L’associazione dei medici e dirigenti del SSN promuove il disegno di legge che è stato approvato all’unanimità in Commissione Sanità al Senato; per il segretario Costantino Troise, infatti, è positiva la proposta secondo cui, regioni e ministeri di Salute e Istruzione possono contrattare nuove modalità per inserire specializzandi negli ospedali del servizio sanitario inclusi nella rete formativa.

“L’articolo 7 del disegno di legge Lorenzin è un passo avanti nella formazione dei futuri specialisti. Apre la strada a una soluzione del nodo tutto italiano del monopolio universitario sulle specializzazioni e, in prospettiva, prova a disinnescare la bomba sociale dei medici laureati che restano fuori dalle scuole di specializzazione. Ma richiede investimenti alle regioni, da contrattare al tavolo per la valorizzazione delle risorse”.

Il nodo dell’avviamento al lavoro e dell’introduzione nelle strutture sanitarie degli specializzandi è cruciale e, solo qualche settimana fa l’intersindacale medica aveva inoltrato una proposta in base alla quale si prevede la costituzione di una rete paritaria atenei-ospedali che attende, però, risposta dalle regioni.

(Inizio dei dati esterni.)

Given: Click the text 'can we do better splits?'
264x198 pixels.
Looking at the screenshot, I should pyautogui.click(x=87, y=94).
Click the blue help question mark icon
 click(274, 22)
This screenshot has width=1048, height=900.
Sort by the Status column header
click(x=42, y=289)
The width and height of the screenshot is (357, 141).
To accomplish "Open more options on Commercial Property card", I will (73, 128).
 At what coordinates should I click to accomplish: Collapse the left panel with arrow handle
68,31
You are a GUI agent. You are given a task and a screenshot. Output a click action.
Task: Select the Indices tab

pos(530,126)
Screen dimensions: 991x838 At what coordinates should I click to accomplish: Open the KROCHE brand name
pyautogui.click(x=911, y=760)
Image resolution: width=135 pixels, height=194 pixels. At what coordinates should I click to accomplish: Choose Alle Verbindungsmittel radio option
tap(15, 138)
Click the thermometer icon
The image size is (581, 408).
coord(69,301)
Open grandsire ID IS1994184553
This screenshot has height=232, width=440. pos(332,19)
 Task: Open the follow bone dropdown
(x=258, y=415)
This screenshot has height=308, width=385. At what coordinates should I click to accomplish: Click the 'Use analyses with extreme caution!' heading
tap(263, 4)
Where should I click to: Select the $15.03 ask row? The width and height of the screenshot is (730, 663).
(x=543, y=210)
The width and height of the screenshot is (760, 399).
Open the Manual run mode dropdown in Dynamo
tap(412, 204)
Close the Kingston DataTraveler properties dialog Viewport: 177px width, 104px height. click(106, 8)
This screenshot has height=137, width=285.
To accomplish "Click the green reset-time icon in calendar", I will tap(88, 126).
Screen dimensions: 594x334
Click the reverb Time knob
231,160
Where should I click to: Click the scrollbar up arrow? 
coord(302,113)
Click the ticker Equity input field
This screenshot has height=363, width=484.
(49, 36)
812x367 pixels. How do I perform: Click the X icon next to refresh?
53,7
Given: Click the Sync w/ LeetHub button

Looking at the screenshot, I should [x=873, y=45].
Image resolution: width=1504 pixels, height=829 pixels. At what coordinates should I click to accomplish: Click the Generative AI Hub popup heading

L’Anaao, dunque, riconosce che l’articolo 7 del ddl valorizzi questa proposta, anche se – e questo è il suo limite – non prevede nuovi oneri per il Ssn: “Si tenta di migliorare la qualità dei percorsi formativi ma nulla si dice sui numeri, né si potrebbe dire. Il governo cerca peraltro di rendere cogenti regole approvate nel 1998 ma mai applicate, riconoscendo un ruolo paritario per i percorsi formativi dei professionisti sia che avvengano in strutture universitarie sia che avvengano in strutture Ssn e di incrementare il peso delle attività professionalizzanti nella retribuzione istituendo un rapporto più stretto tra facoltà mediche e strutture Ssn. Ma sui numeri, sulle risorse, sui contratti che servono al Ssn la partita si gioca con le regioni sulla riscrittura dell’articolo 22 del Patto salute che, implicando una legge delega, potrebbe dare soluzioni a breve se si trovasse una volontà comune”.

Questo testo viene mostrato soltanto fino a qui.